Elsie was born in Fargo, N.D., and came to San Francisco in 1939.

Early in her working career, Elsie was associated with restaurants and hotels in the Bay Area including the Jack Tar and Clift Hotels in the ‘50s and ‘60s.

It was while working at Del Webb’s on Market Street she met, and fell in love with her Joey – Joe Boardner.

They were married in Reno in 1965.

Elsie and Joe became longtime residents of the Fox Plaza soon after it opened in July ‘66.

Joe is a 25-year Banquet-bartender for the Mark Hopkins Hotel.

Elsie leaves a daughter Charlotte Skjonsby of Maple Grove, Minn .; two grandchildren; three great-grand children and of course her beloved Joey.

No memorial services are planned.

Elsie’s cremated remains will be scattered at sea per her wishes.

• 2005: Freeport News/Nassau Guardian: Ask any old-timer in West End, Grand Bahama, what was responsible for the closing of the Jack Tar Hotel, the main economic engine of that settlement for many years, and he or she without hesitation more likely than not would answer, “The union.” They would be referring, of course, to the Bahamas Hotel Catering and Allied Workers Union (BHCAWU), whose demands on behalf of its members working at The Jack Tar were considered to be so unreasonable that the owners determined that it was cheaper to just close the hotel down.

• 2007, Dallas Morning News: When President John F. Kennedy was shot in Dallas on Nov. 22, 1963, Dr.
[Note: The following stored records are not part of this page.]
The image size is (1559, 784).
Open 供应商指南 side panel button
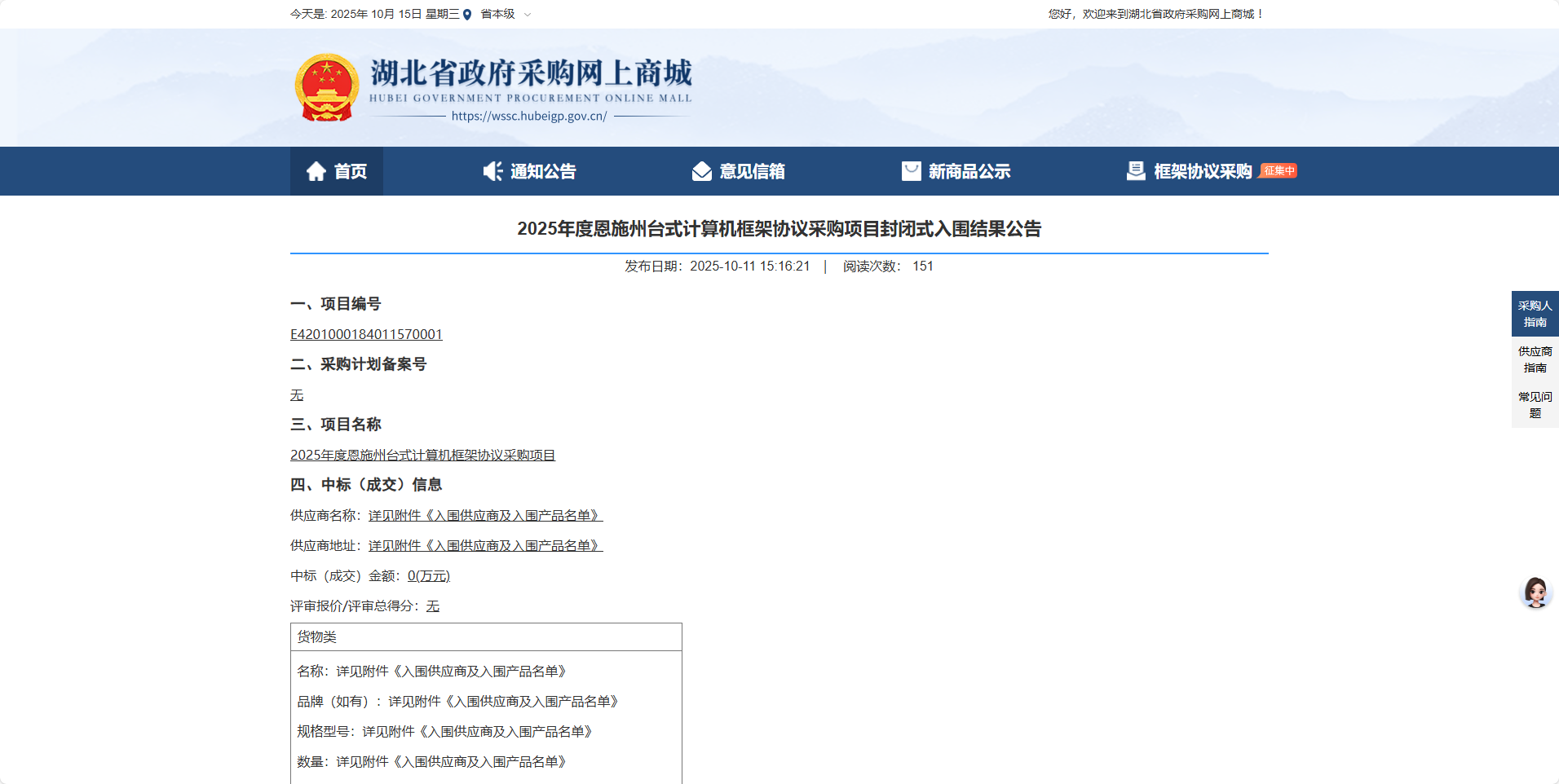click(1535, 359)
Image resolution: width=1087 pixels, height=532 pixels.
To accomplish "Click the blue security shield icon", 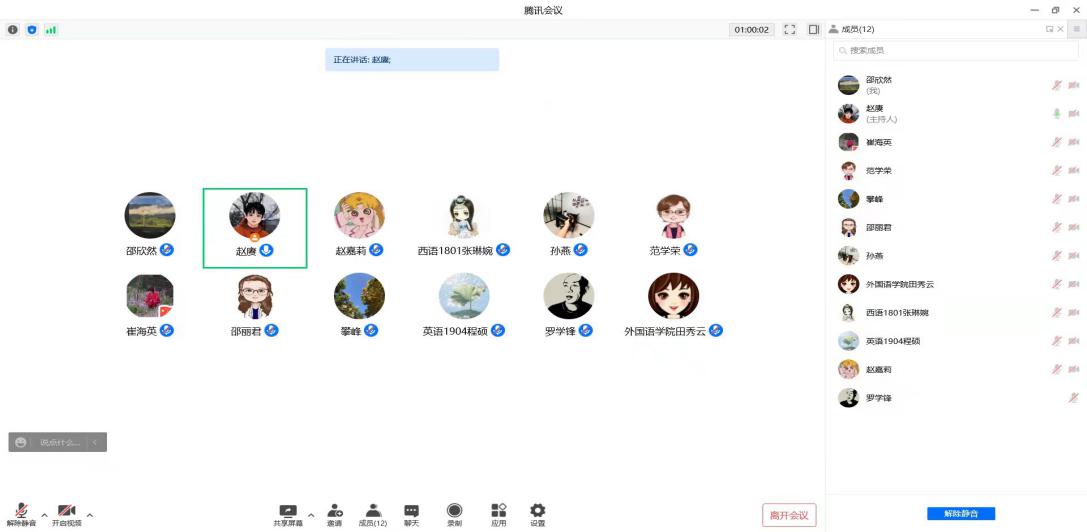I will click(x=32, y=30).
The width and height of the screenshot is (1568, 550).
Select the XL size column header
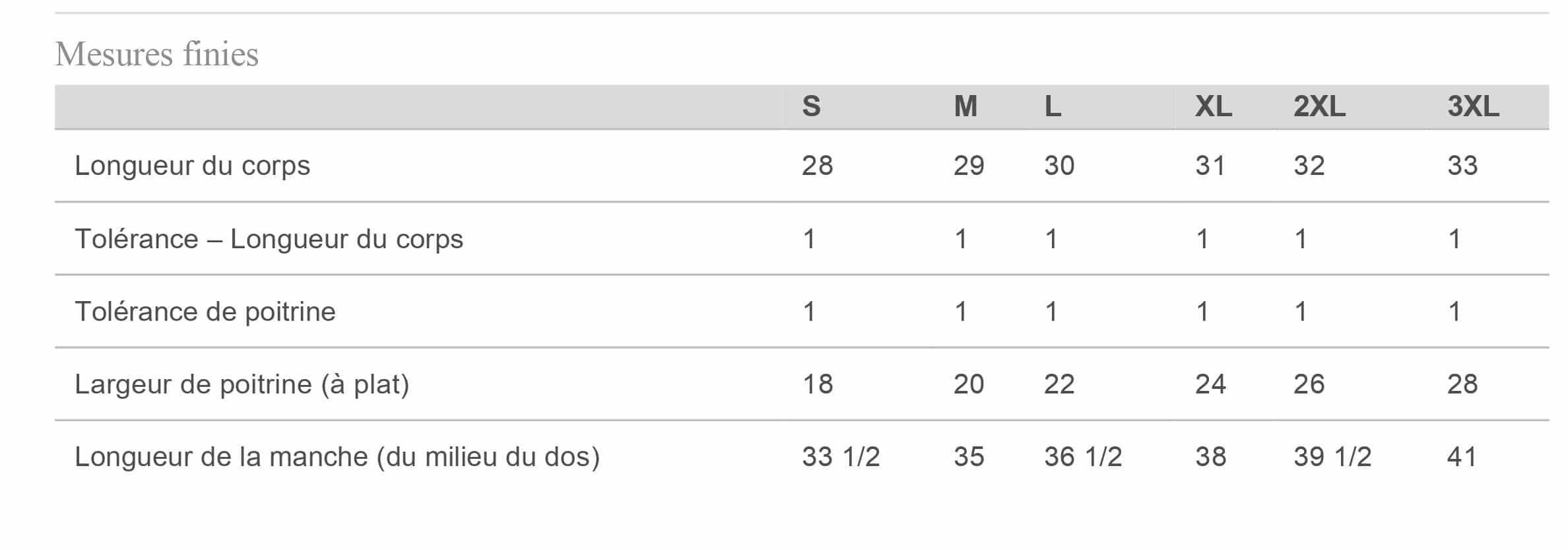(x=1213, y=106)
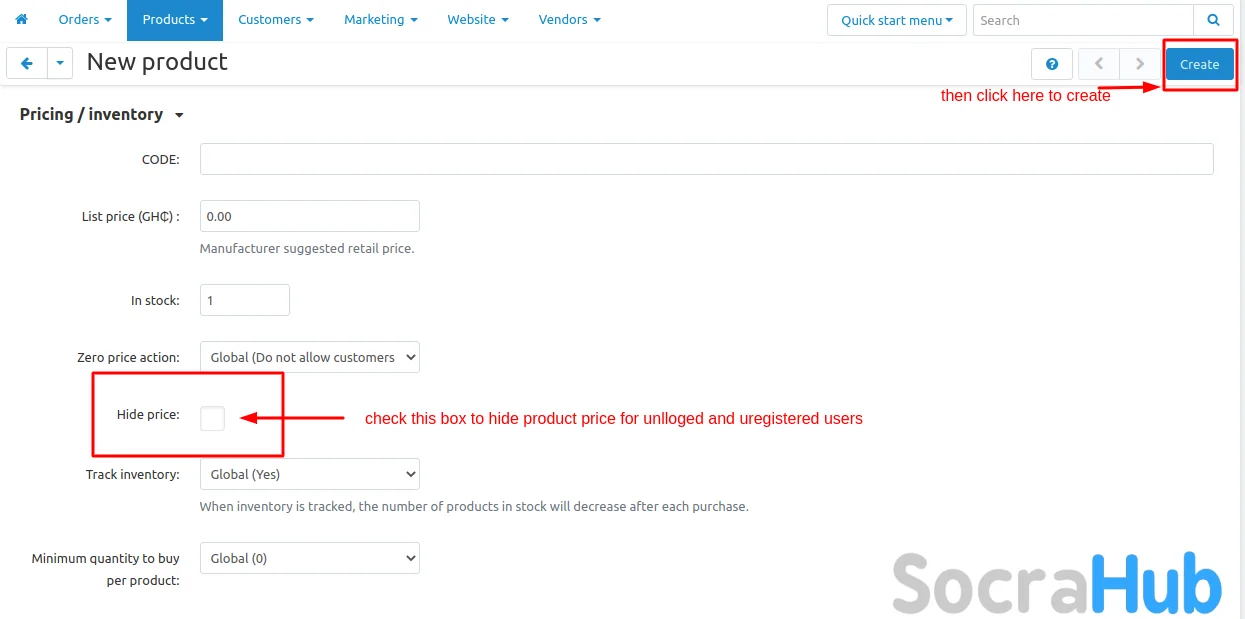Open the Quick start menu button
Screen dimensions: 1245x619
[896, 20]
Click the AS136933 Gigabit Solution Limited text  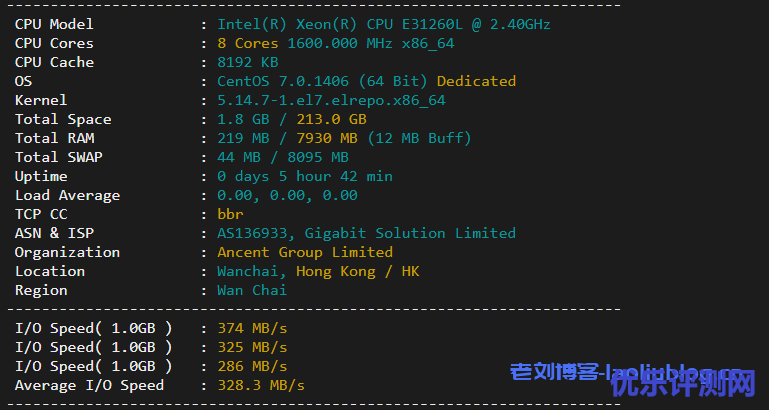click(x=366, y=233)
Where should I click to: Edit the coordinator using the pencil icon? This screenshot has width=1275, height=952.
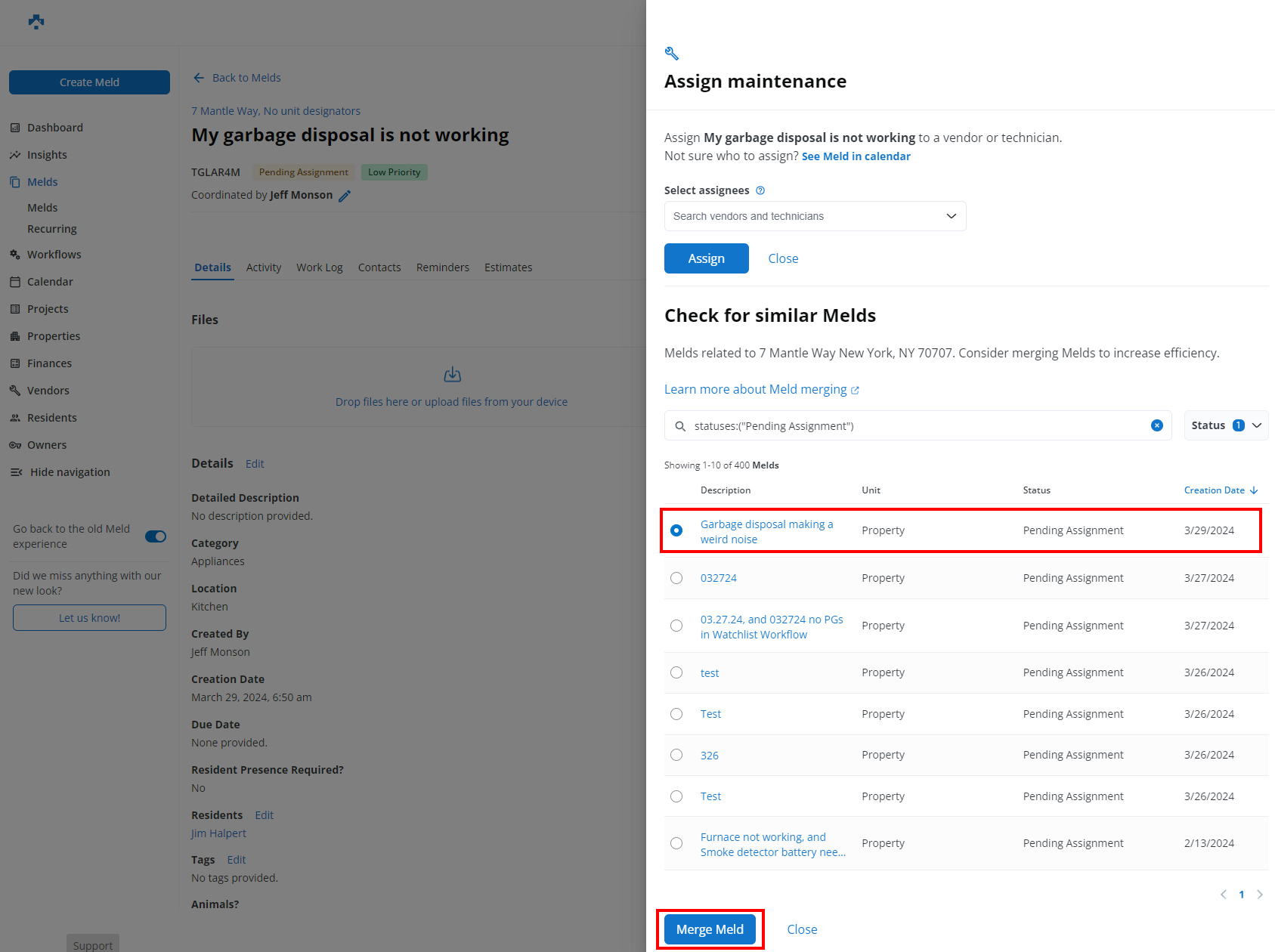point(346,195)
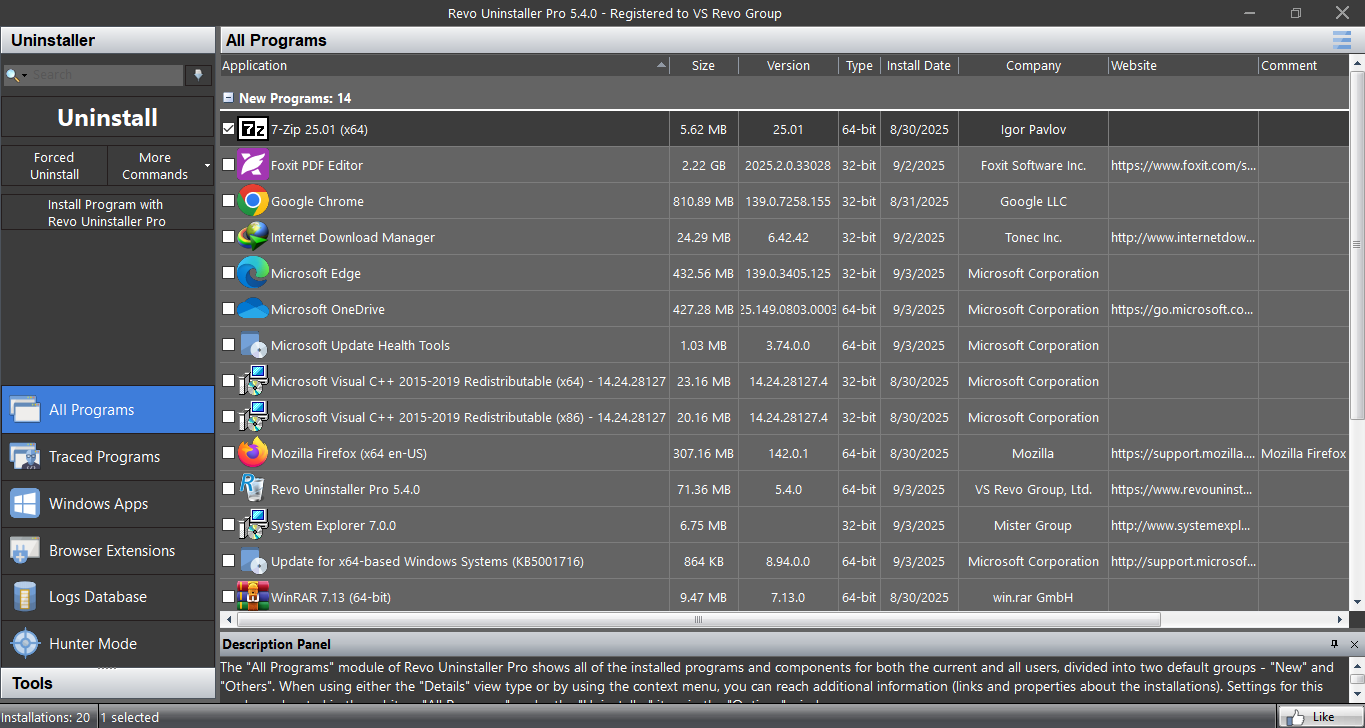1365x728 pixels.
Task: Open the hamburger view menu icon
Action: [x=1341, y=40]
G. Thomas Shires was giving a speech at the Jack Tar Hotel in Galveston. Texas Department of Public Safety officers rushed the chairman of surgery of the Dallas medical school to a NASA jet, which transported him to Dallas Love Field. An hour after he learned of the shooting, Dr. Shires was at Parkland Memorial Hospital, where he would spend much of his 38th birthday helping save the life of Texas Gov. John Connally. Dr. Shires, 81, died Thursday of gastrointestinal cancer at his home in Henderson, Nev.